In this article you will read about a grade three student sharing with her classmates an awareness of risks and challenges in childhood as part of the “sharing the planet” unit of inquiry.
Teaching is a challenge, because it is not only about building students’ knowledge; it is also about teaching them to respect and value themselves, others and the world around them. Life is complex, society is changing and the current outlook can be worrisome. Our students are facing risks and challenges every day and we need to be their guides. One of the greatest advantages that we have in our programme is the way our students develop their skills through curiosity, appreciation and cooperation that empower them to impact their context through actions.

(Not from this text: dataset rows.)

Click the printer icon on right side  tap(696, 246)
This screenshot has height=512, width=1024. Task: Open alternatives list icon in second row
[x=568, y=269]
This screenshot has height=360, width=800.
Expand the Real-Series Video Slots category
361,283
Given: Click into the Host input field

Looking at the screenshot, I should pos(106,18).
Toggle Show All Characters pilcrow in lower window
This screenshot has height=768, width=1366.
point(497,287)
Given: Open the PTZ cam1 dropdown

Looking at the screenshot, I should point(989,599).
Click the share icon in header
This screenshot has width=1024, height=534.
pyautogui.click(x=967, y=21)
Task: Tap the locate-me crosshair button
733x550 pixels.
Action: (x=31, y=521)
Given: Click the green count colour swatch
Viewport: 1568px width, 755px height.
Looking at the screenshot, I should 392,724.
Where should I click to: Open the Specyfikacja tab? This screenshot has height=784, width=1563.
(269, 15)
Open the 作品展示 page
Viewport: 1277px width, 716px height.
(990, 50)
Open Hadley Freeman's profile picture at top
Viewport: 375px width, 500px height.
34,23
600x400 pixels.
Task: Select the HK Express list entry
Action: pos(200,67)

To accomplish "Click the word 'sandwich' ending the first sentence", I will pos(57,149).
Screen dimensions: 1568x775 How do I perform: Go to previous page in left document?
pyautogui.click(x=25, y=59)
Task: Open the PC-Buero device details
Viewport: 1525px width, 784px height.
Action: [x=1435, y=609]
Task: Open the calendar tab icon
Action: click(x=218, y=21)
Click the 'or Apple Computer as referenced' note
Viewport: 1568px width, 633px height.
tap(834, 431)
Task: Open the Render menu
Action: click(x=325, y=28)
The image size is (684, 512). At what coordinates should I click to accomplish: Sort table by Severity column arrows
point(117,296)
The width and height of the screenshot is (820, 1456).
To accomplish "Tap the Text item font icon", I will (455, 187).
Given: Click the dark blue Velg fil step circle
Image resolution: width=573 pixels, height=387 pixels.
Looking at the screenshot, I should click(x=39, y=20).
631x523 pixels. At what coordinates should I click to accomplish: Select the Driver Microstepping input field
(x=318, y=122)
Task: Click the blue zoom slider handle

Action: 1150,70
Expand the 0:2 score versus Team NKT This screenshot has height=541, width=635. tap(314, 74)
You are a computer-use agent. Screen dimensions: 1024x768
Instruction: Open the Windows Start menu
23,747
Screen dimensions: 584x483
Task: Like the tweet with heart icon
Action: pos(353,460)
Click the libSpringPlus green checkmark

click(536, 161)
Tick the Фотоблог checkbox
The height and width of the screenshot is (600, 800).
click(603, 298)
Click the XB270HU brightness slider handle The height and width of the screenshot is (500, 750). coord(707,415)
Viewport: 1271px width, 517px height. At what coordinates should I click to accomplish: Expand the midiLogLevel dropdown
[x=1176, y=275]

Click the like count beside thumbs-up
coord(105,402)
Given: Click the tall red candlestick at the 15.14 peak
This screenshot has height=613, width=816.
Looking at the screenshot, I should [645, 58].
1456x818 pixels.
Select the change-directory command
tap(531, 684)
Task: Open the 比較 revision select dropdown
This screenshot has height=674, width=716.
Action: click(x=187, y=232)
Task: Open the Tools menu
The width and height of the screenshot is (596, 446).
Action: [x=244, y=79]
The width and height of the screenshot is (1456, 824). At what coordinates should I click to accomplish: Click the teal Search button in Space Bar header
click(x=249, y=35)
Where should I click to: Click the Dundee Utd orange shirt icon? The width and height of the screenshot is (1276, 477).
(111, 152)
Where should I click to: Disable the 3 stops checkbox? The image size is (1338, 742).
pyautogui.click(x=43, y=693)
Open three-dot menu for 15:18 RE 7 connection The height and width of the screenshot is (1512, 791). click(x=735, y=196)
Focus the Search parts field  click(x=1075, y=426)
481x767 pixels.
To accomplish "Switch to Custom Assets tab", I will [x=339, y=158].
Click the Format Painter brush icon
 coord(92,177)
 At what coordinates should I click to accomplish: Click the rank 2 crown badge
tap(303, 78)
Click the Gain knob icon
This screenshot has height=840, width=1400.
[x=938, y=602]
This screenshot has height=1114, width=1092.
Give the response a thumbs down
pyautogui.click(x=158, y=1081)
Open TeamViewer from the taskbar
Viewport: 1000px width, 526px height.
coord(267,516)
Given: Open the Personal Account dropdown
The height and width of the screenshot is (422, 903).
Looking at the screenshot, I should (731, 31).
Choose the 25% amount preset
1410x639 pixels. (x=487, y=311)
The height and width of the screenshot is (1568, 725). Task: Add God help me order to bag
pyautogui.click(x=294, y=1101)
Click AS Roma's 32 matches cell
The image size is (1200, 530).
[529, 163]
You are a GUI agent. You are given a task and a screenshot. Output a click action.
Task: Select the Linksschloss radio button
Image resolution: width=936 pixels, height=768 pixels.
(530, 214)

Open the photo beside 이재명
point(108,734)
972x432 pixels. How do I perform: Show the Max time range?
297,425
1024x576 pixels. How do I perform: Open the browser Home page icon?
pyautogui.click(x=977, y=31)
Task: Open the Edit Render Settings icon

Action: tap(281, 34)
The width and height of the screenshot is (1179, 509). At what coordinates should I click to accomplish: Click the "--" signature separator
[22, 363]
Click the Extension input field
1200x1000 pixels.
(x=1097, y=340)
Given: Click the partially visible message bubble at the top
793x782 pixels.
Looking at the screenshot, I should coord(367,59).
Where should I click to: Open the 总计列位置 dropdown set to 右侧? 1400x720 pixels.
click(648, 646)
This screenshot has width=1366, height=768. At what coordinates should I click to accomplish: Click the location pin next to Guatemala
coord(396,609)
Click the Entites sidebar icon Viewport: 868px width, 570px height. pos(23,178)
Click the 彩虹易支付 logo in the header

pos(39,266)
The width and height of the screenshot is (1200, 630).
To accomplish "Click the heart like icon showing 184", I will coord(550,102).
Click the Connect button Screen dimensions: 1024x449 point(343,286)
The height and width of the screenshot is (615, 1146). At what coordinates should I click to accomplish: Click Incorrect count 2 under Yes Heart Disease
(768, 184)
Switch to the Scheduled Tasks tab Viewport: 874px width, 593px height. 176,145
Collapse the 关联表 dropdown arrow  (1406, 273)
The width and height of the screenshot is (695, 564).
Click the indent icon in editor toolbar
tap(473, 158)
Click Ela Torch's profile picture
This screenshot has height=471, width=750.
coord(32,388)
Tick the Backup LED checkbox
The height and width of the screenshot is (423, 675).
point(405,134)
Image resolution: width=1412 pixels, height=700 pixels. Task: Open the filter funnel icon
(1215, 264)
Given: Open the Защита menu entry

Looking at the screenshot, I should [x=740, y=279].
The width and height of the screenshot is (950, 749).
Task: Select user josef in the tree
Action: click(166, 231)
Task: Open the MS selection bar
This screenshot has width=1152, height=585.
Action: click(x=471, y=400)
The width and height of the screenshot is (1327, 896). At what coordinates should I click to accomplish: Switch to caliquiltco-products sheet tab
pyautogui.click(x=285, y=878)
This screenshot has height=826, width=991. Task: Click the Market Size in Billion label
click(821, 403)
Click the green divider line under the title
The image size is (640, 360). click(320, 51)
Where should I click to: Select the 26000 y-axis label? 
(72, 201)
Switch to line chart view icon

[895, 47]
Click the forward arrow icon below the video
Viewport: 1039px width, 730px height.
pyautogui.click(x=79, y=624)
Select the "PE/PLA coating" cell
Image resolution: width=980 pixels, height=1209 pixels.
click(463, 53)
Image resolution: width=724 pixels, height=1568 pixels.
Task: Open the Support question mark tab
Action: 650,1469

This reality touched the students from third grade at Gimnasio del Norte when they started inquiring about difficulties that children encounter. One of my learners became curious when she saw connections between her mom’s job and with the “sharing the planet” unit of inquiry. Her mom works at an organization that helps and supports children who have been born with a “cleft palate”. Children who are born with congenital malformation usually face the rejection of other children. So, the student’s mother shared with us the way she works with a huge team of audiologists, pediatric dentists, psychologists and other specialists. The student was reflective when she showed us that every person has some rights that society must respect and that adults must watch over children.
But that was not enough for her. In a very spontaneous and independent way, the student thought that she should display additional vulnerable children’s situations in order to raise awareness with her classmates. She took advantage of a trip she had with her family to Amazonas, South of Colombia, to interview some native people from that region. She then shared their perspectives with the class about risks and challenges that children face from Amazonas, such as poverty, going to the school through the rain forest, lack of adequate clothing or school supplies, and lack of medicine and hospitals.
This is just one experience of many. It is amazing to see how our students make meaningful connections to what they have learned, applying real life skills that evidence their comprehension and enduring understandings through concepts. In this case, something that seemed to be simple, became awesome, not only for that one particular student, but also for her classmates and teacher.
Nelly Quijano has worked as a PYP teacher for 10 years, enabling her students to make meaningful changes through positive actions that contribute to a better world. Nelly is currently a homeroom teacher at Gimnasio del Norte in Bogotá.